From my perspective, either you have data and you have an idea what sort of distributions you're working with, or you don't, and you should fix that problem first rather than going down the theory rabbit hole.

With data in hand, a skew/kurtosis scatter plot is a good way to gauge the higher dimensional distribution of your data. Another option is to cluster the variables of the data set using something like HDBSCAN and color the plot points based on cluster membership.

If you have to go guessing distributions without evidence, you're better off choosing a low k student's T distribution (for robustness to outliers) or a gamma distribution (if you think your data might be skewed).

I'm ignorant of "heavy-tailed statistics" as a field, but the normal distribution in quantitative finance is justified by the Levy characterization of Brownian motion (basically every continuous stochastic process is a drift-diffusion driven by a Brownian) and the Levy representation of a discontinuous process as a sum of a diffusion and a pure jump process.

Mind, you might find different distributions when solving diffusion equations (the Cox-Ingersoll-Ross process involves a Bessel distribution if I'm not mistaken).
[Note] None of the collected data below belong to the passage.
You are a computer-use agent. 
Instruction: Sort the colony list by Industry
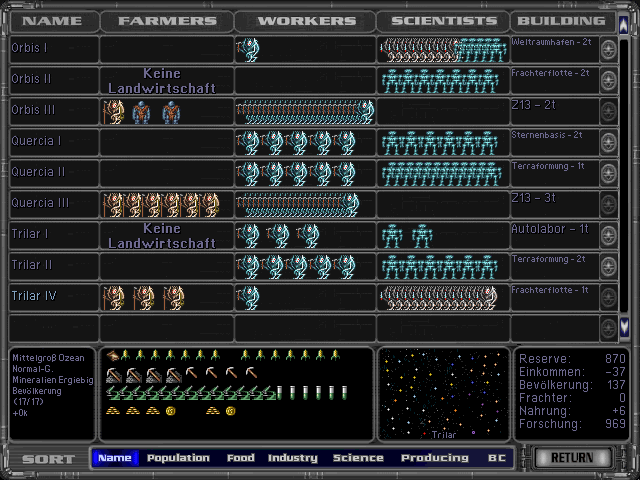(x=292, y=458)
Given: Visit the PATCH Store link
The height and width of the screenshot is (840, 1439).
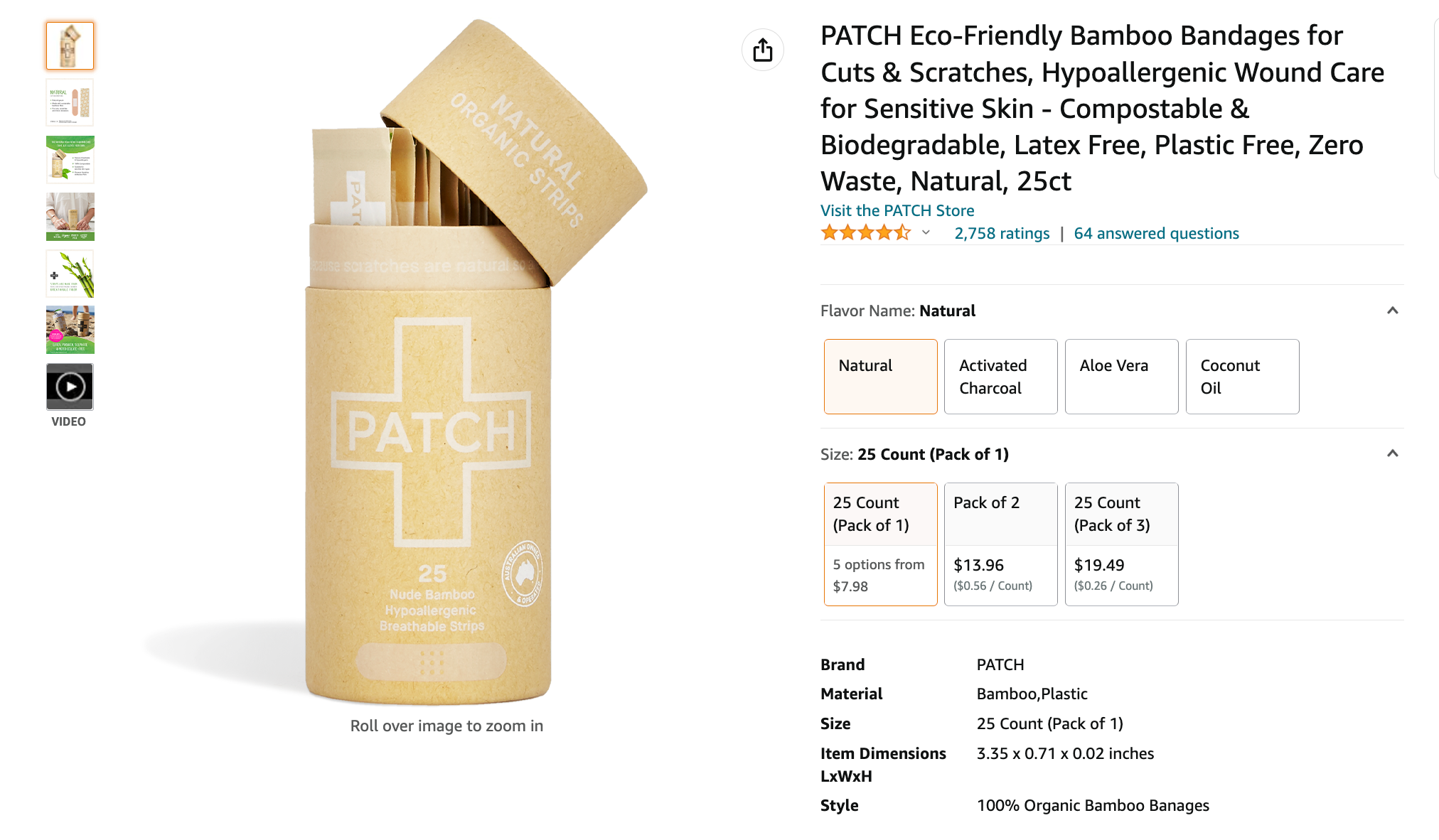Looking at the screenshot, I should [x=897, y=210].
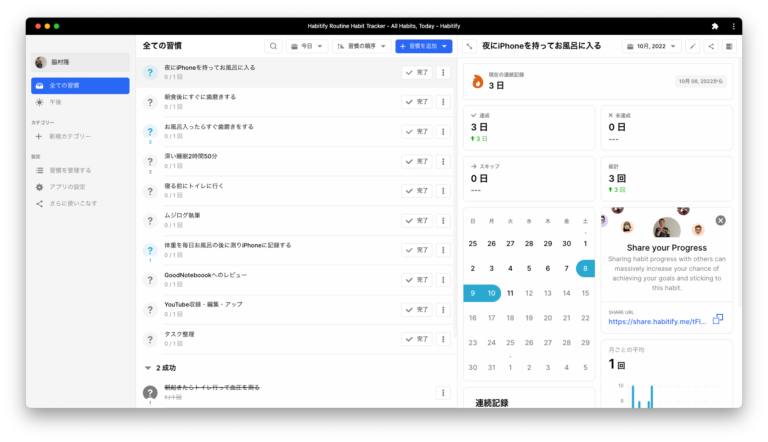Open the 習慣の順序 sort dropdown
The image size is (768, 442).
361,46
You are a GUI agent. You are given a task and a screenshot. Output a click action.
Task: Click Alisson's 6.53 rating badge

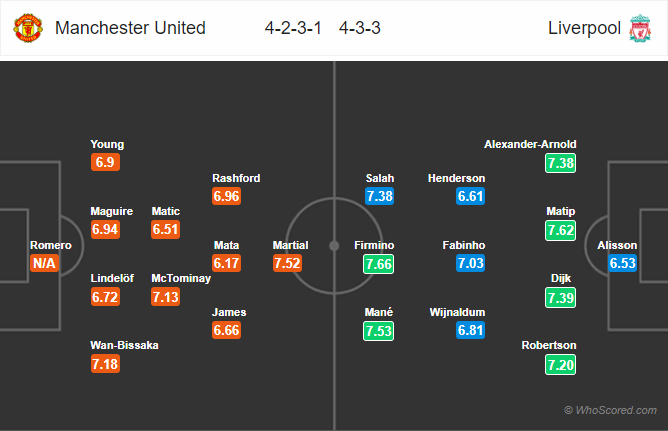[x=622, y=263]
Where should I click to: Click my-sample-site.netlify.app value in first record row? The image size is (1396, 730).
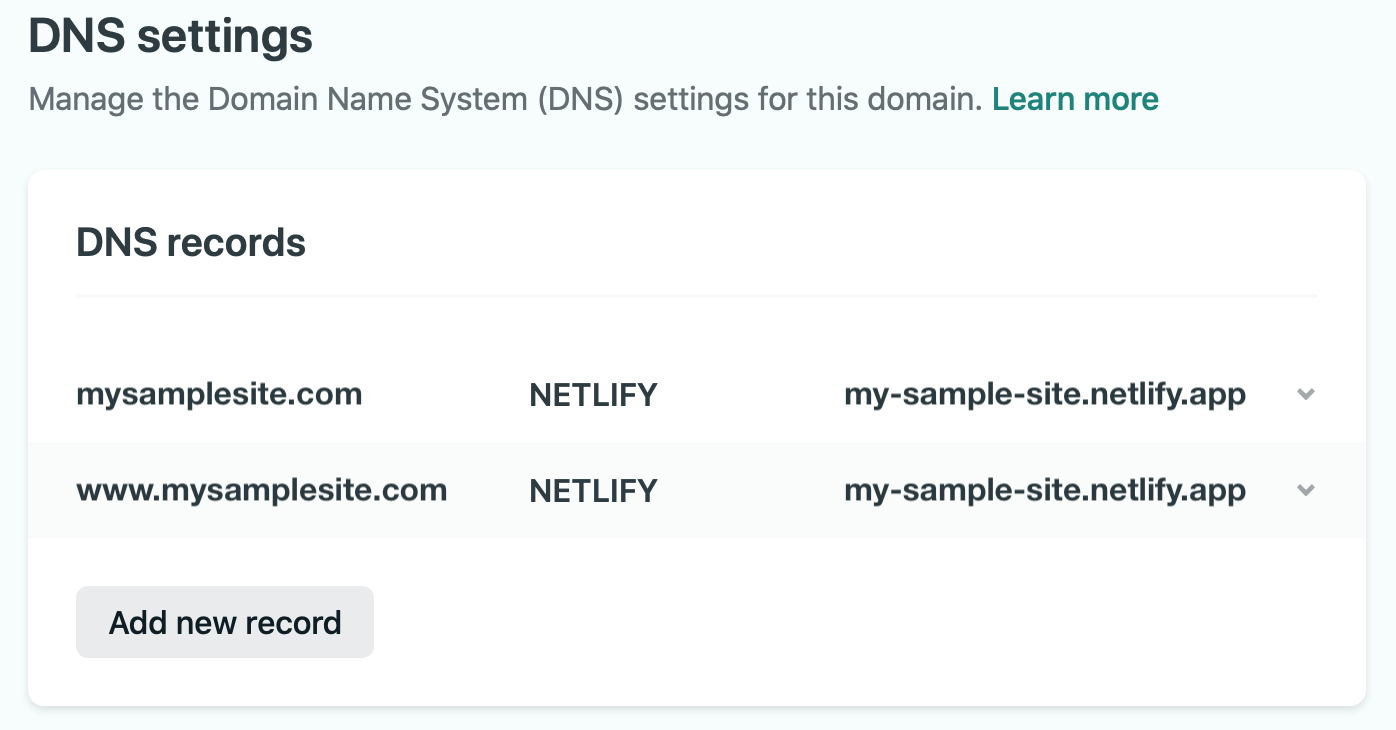point(1045,395)
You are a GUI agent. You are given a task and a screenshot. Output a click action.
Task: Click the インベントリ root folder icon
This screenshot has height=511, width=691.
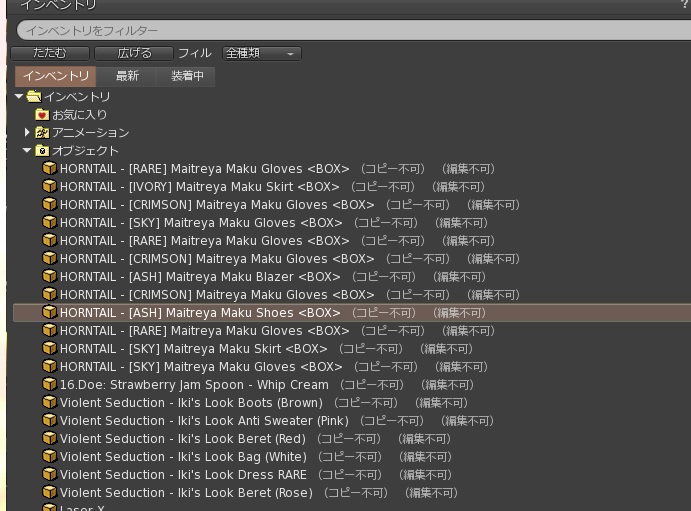34,97
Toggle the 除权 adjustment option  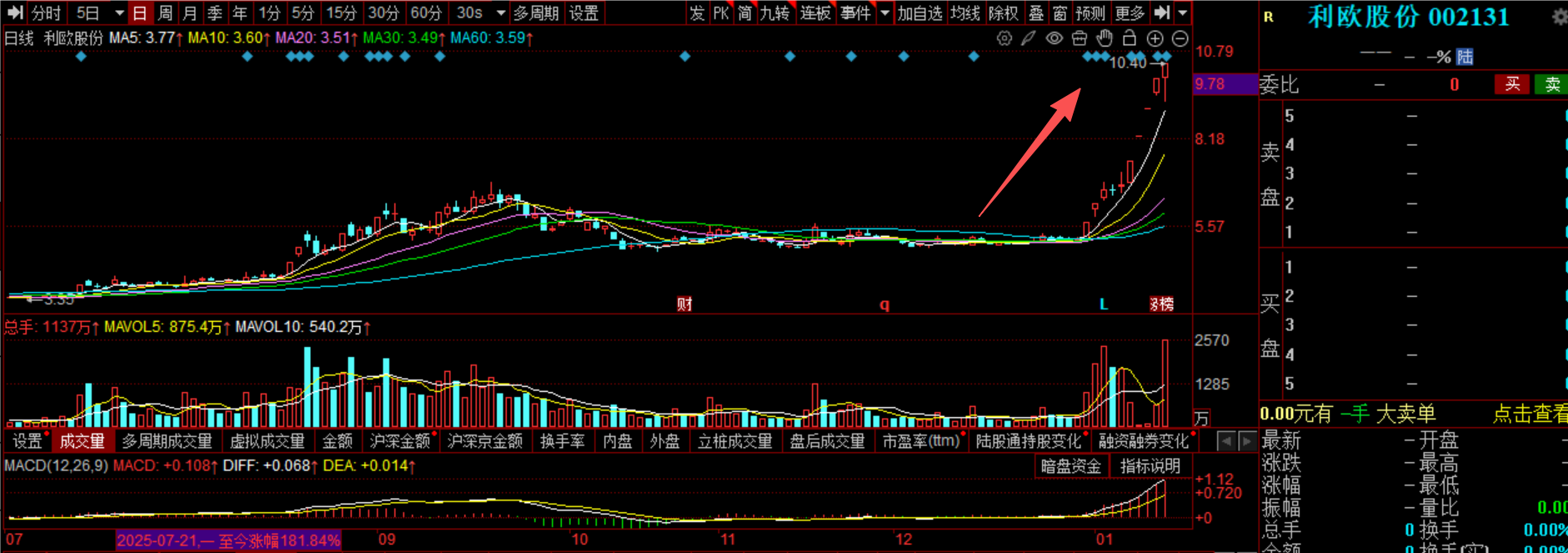[1003, 13]
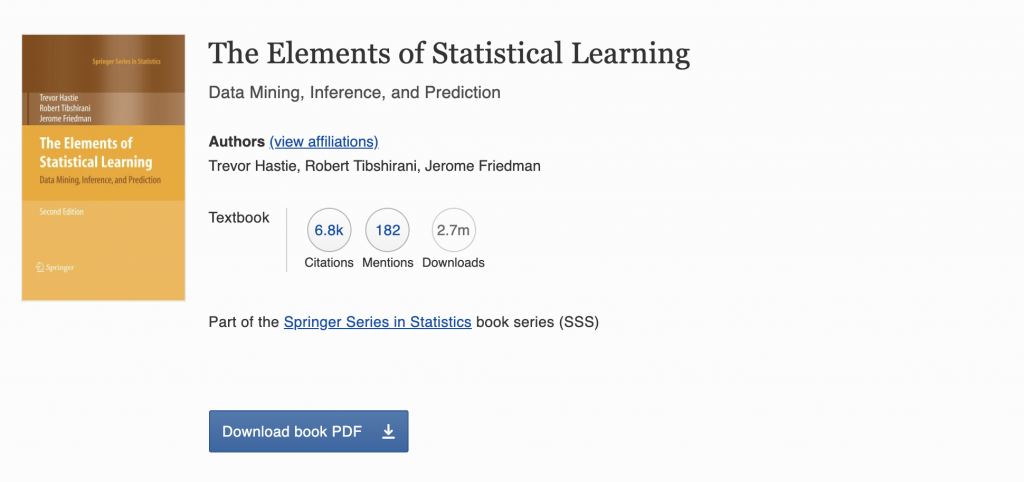The width and height of the screenshot is (1024, 482).
Task: Open the 6.8k citations circle badge
Action: point(329,230)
But the diffusion-jump paradigm is much better justified there than distributional (or even finite moment) assumptions in discrete land.

Put it this way: if finance is abusing distributional assumptions, there's money being left on the table.

The main issue with this being that markets don't exhibit behaviour analogous to Brownian motion. It's a nice little assumption that makes the math work, but frequency analysis of real world markets shows that they behave like pink noise instead.

And unsurprisingly there are quant funds and prop trading firms that use this very fact to make lots of money. Academic economist's love for the normal distribution is derided by pretty much any fellow real world trader I know.

You are throwing in a lot of technical words around and the specific fact you state arent wrong, but that cannot make a strong case for the choice of the Normal distribution. All you need is that the variance of bounded (in time) increments be unbounded for the Gaussian behavior to fall apart (for example non-rare jumps of sufficient magnitude).

I did say "diffusion-jump process".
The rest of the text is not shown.